HCSB (Holman Christian Standard Bible) or now CSB
What initially attracted me to HCSB was that used “Yahweh” for the name of God in the Old Testament. Only the New Jerusalem Bible (Roman Catholic translation) had done so previously. Sadly, HCSB does not do so throughout, and as noted in an earlier post, there is inconsistency within the same verses of the OT.
But HCSB is a good contender for other areas of translation. While it retains some of the more difficult English words Often called “biblish”), i.e. “propitiation” (Romans 3:25), the editors have marked them with a bullet symbol so that it can be looked up in the appendix. Aside from that, the HCSB is a relatively smooth reading translation. In many areas it reduces the sentence length, which helps readability and oral comprehension. And yet, in critical New Testament passages, sometimes sentence length is too long. But this is not nearly as bad as ESV sentence length (i.e. Ephesians 1:3-14).
GW (God’s Word)
This translation might be the most controversial, and that may make it the most useful in some contexts. Through field testing with congregations in the early 1990’s, it was determined not to use ”specialized language” (i.e. biblish), substituting words or phrases that might be more easily understood. This means that the flow of the text is very good, but there are some terms and passages that long term Christians might not readily accept (“because it doesn’t sound like I remember”—and that is true).
The two most common changes: in the New Testament rather than translating δικαιοσουνη as “righteousness” it is translated as “God’s approval,” and χαρις is not translated as “grace” rather “kindness” (but in footnotes “grace” is given). Ironically “righteousness” is retained in the Old Testament (for צדכה). I served congregations from 1987 to 1995 that were involved in testing this translation. The last revision in 1992 still had “righteousness” and “grace” but we were not aware of the final change to “God’s approval” and “kindness” until the publication in 1995. I am still of the opinion that they should have been retained. However, having used it in various contexts over the past 17 years, I have accepted that decision.

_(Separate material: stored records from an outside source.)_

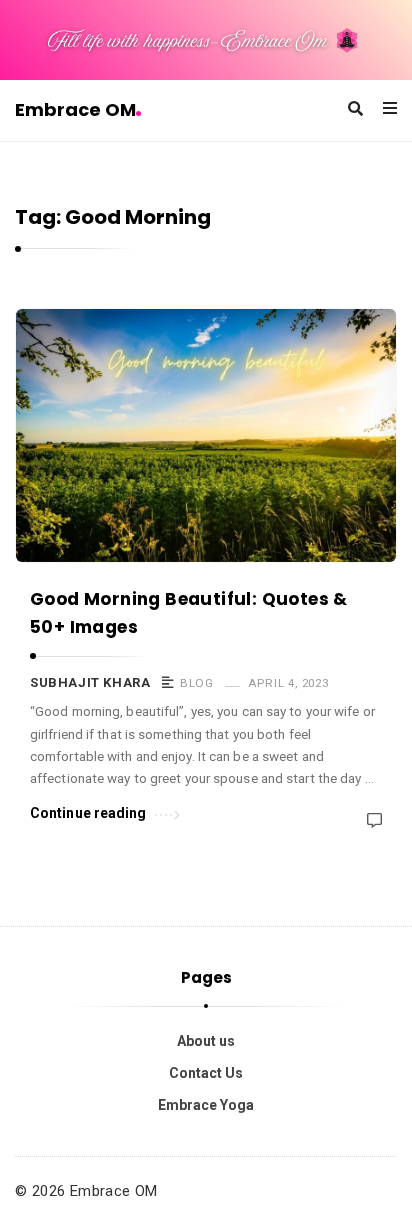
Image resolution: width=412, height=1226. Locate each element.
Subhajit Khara (90, 682)
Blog (196, 683)
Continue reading (88, 813)
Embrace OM (75, 109)
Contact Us (206, 1073)
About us (206, 1041)
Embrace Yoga (206, 1105)
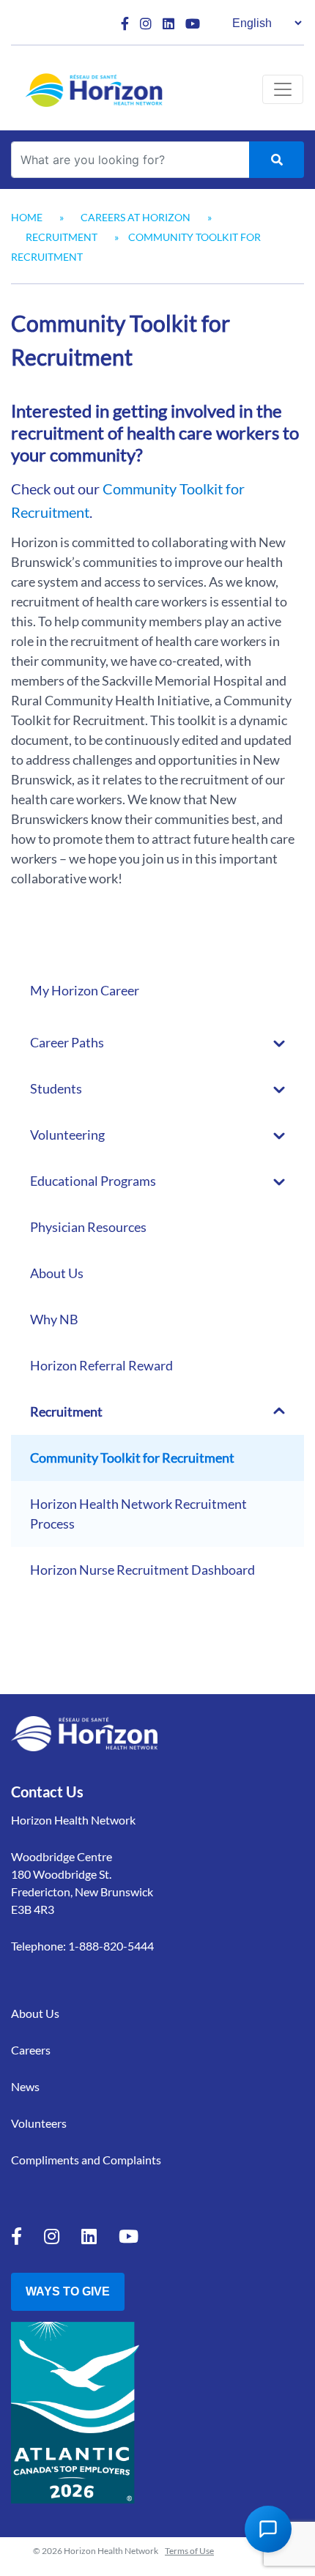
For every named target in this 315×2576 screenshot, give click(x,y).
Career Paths (67, 1042)
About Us (57, 1273)
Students (56, 1088)
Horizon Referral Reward (101, 1365)
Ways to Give (68, 2291)
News (25, 2086)
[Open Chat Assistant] (268, 2529)
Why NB (54, 1319)
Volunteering (67, 1134)
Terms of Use (189, 2550)
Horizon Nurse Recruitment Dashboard (142, 1570)
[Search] (276, 159)
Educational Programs (93, 1181)
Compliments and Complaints (86, 2160)
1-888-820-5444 (111, 1946)
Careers (31, 2050)
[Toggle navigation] (282, 89)
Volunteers (39, 2123)
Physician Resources (88, 1227)
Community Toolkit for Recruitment (132, 1458)
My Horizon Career (84, 990)
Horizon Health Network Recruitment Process (138, 1514)
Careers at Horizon (135, 217)
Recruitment (61, 237)
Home (26, 217)
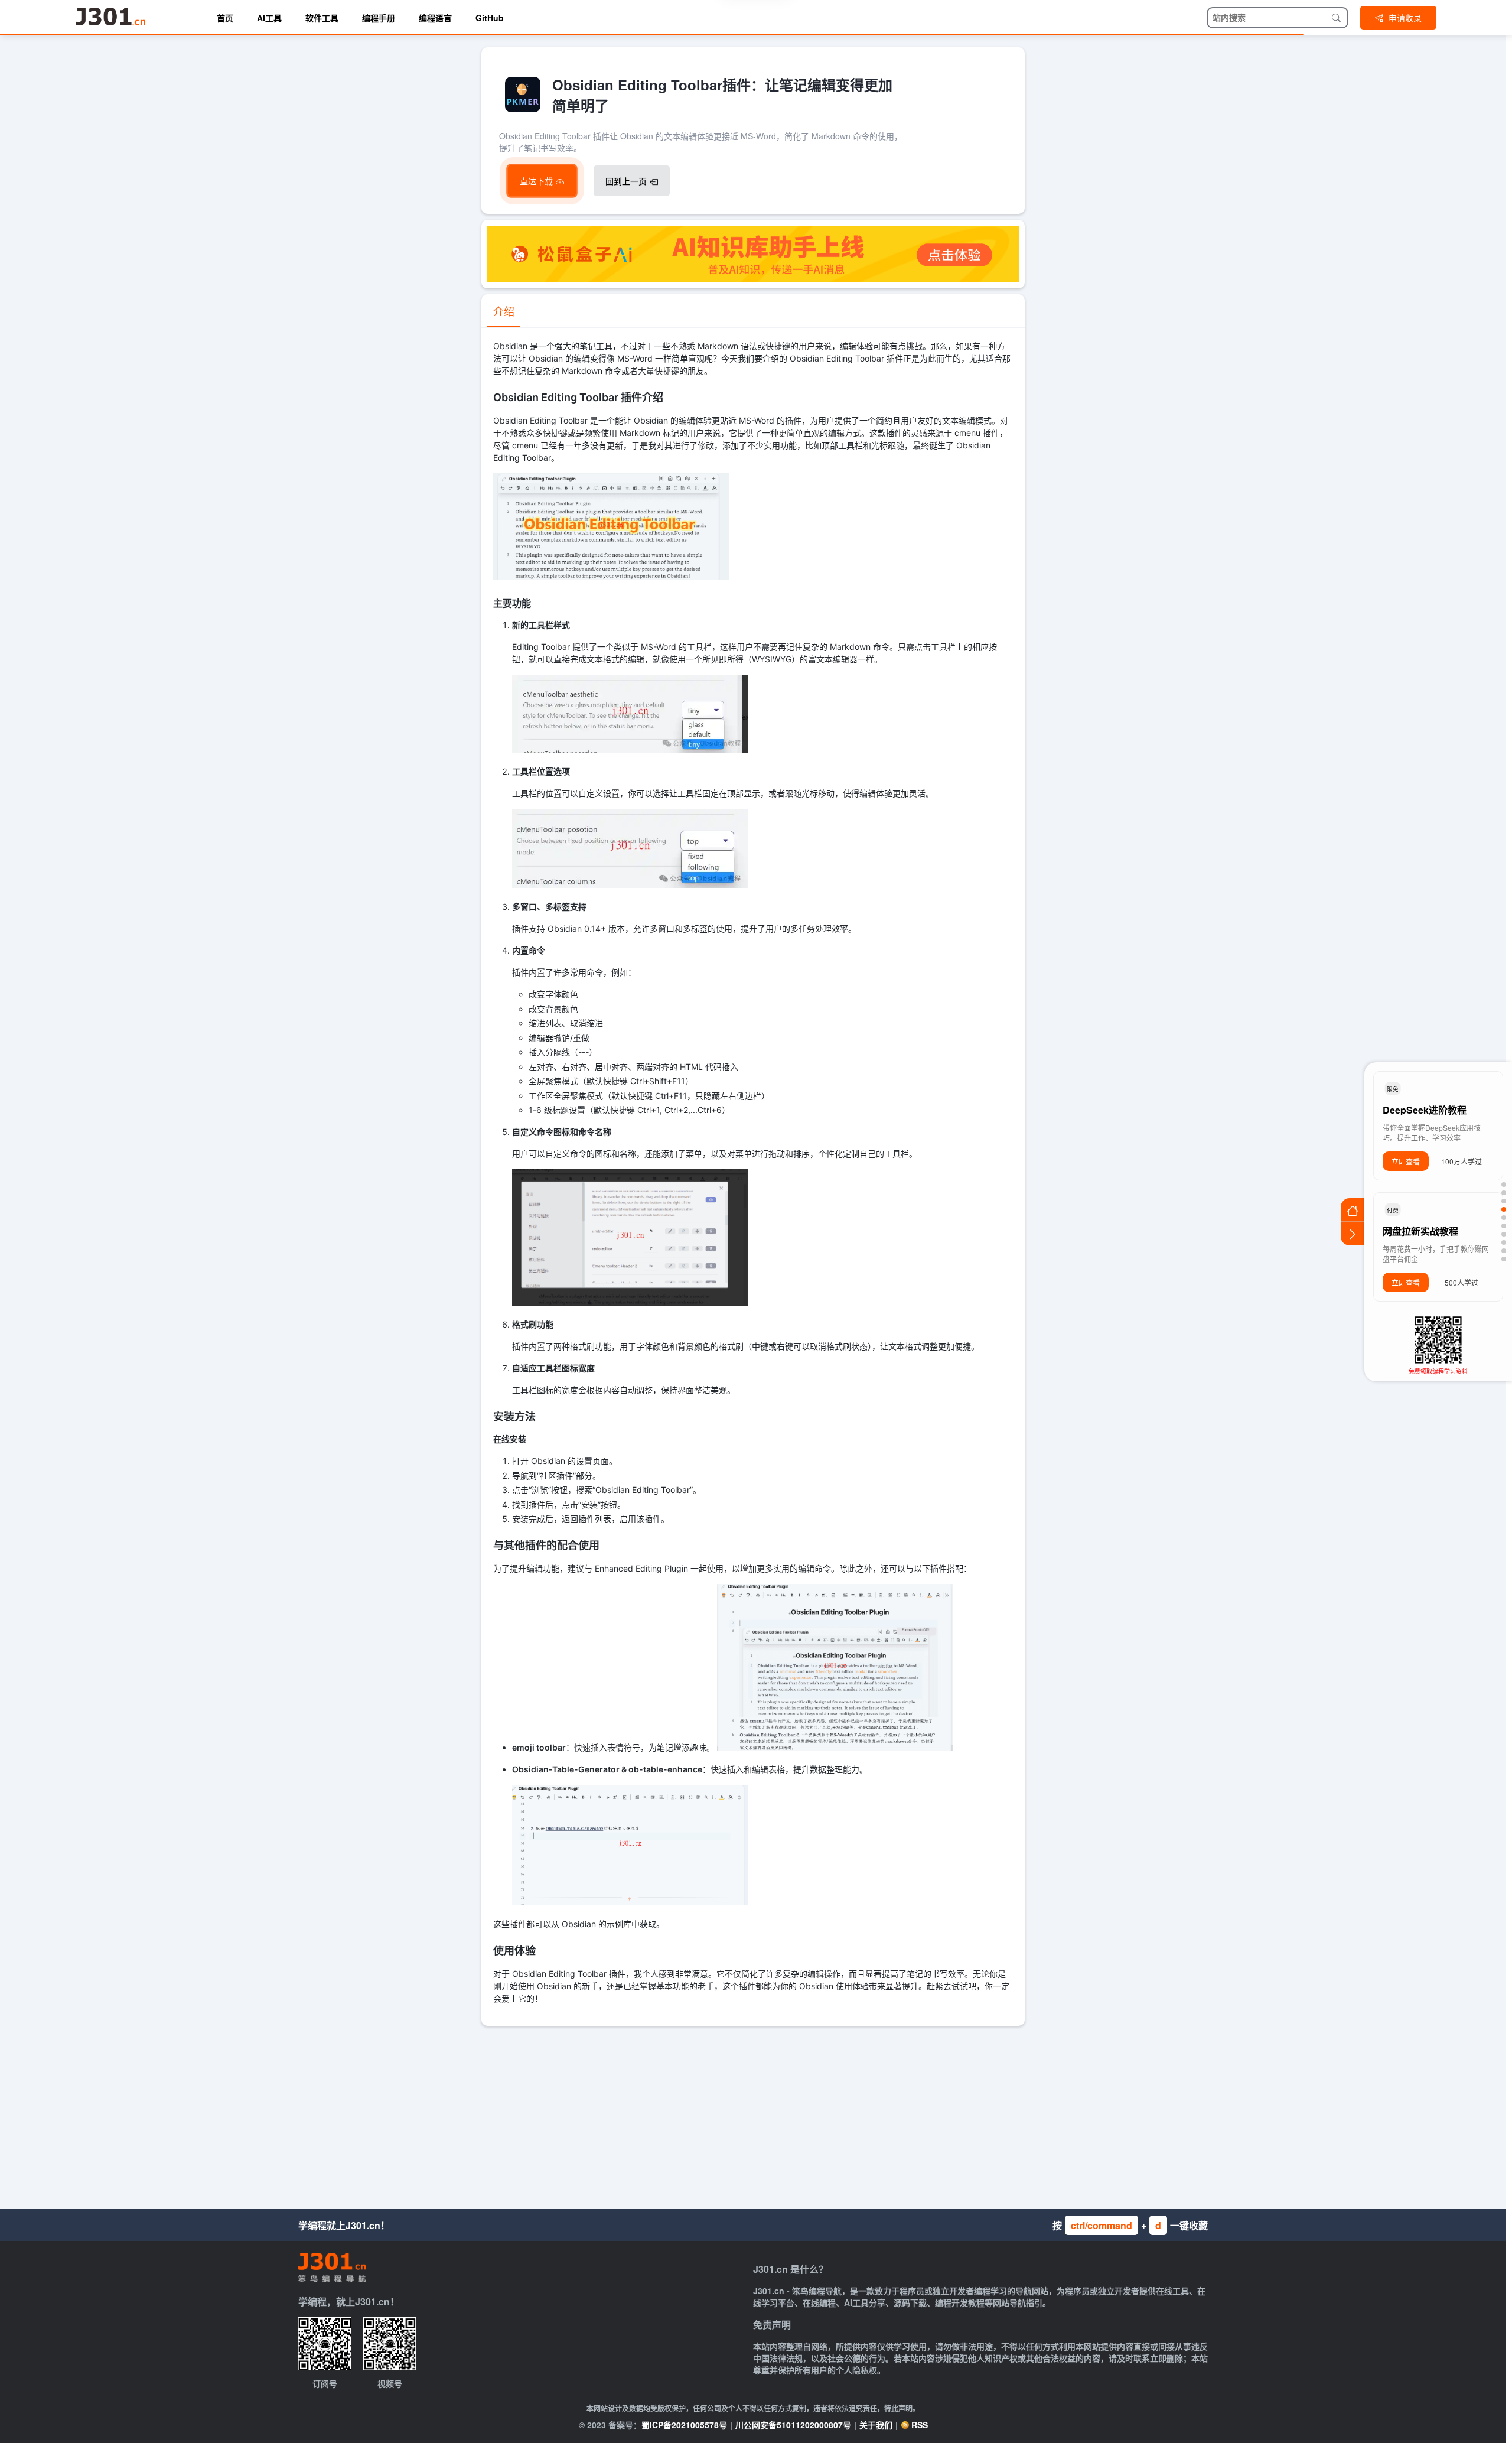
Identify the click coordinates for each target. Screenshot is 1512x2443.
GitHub (489, 18)
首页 (225, 18)
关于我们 (875, 2425)
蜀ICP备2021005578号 (684, 2425)
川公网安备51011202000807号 (793, 2425)
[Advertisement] (753, 2114)
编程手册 (378, 18)
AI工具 (269, 18)
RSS (919, 2425)
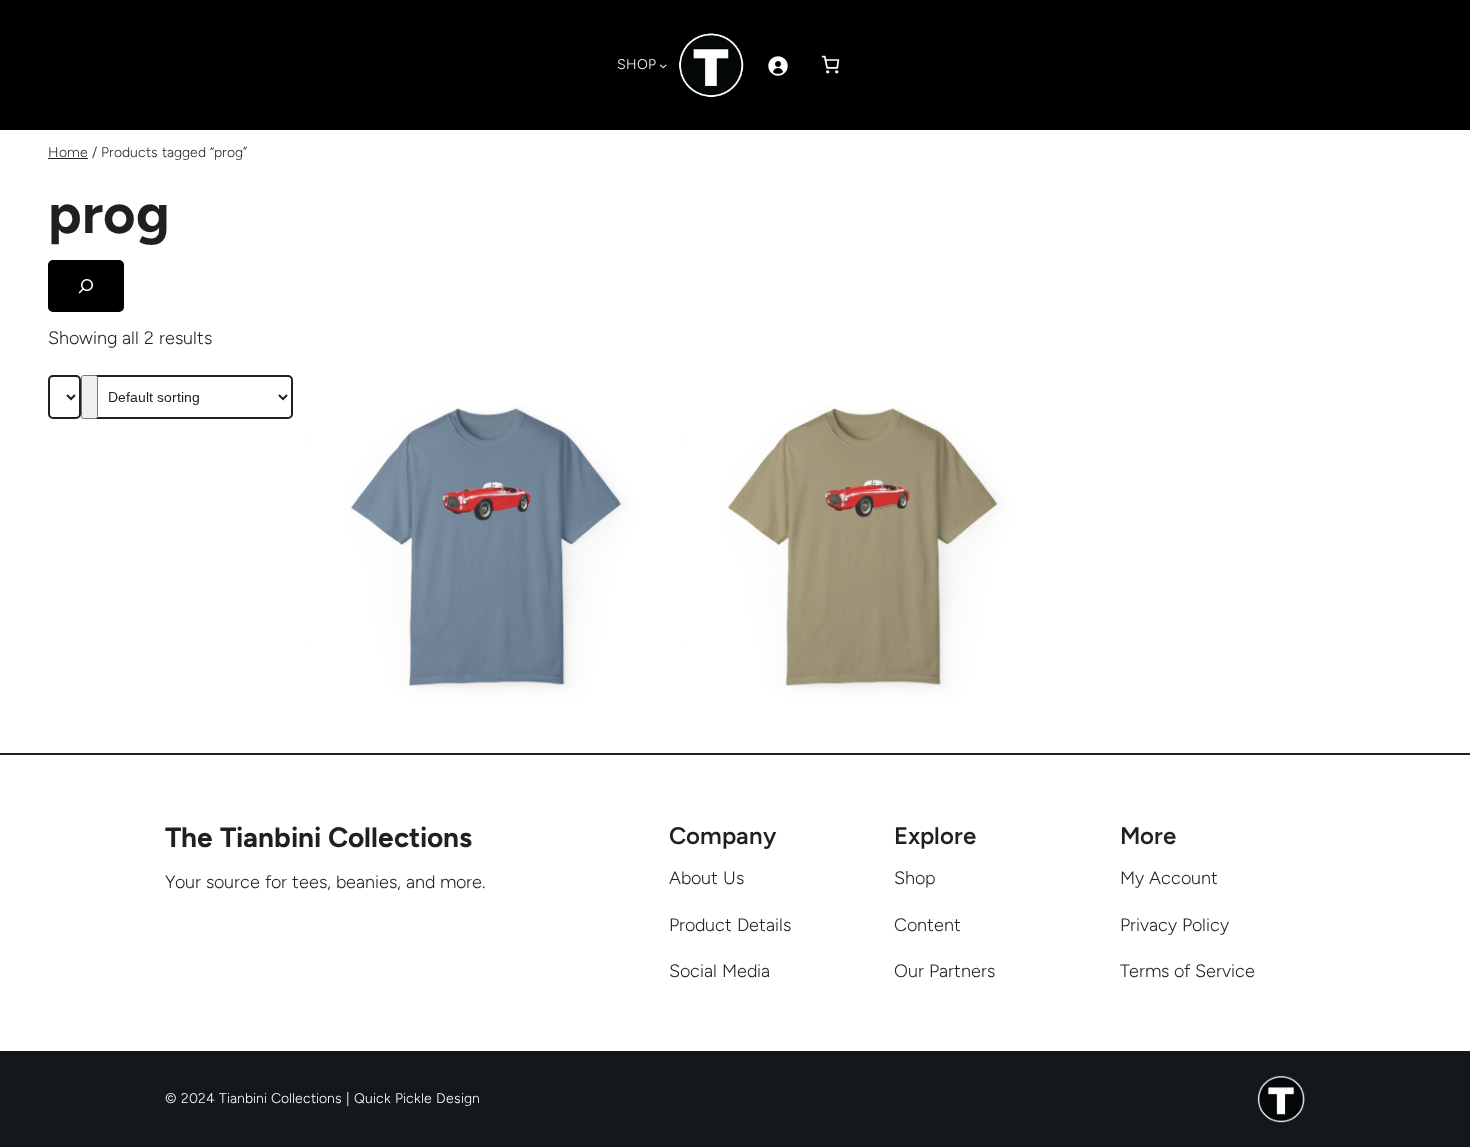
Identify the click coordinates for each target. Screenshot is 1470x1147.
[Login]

Now, with that out of the way, GW is still a decent translation, and in my opinion much better than NLT. It is the most readable of any English translation, and an oral stylist was used throughout the process. It shows. Another important factor is the single column layout that makes easier reading, and it also gives a visible clue to relationships especially in the poetic sections of the Hebrew Old Testament. At the current church I serve we have used GW Gospel of John booklets to witness to new people. This is critical because we live in an area where the unchurched population is ~95%, no or little church background for most.
Okay, so this is my biased initial overview of the translations. Each has some strengths, each has some weaknesses. This series will look at a few of them in each translation.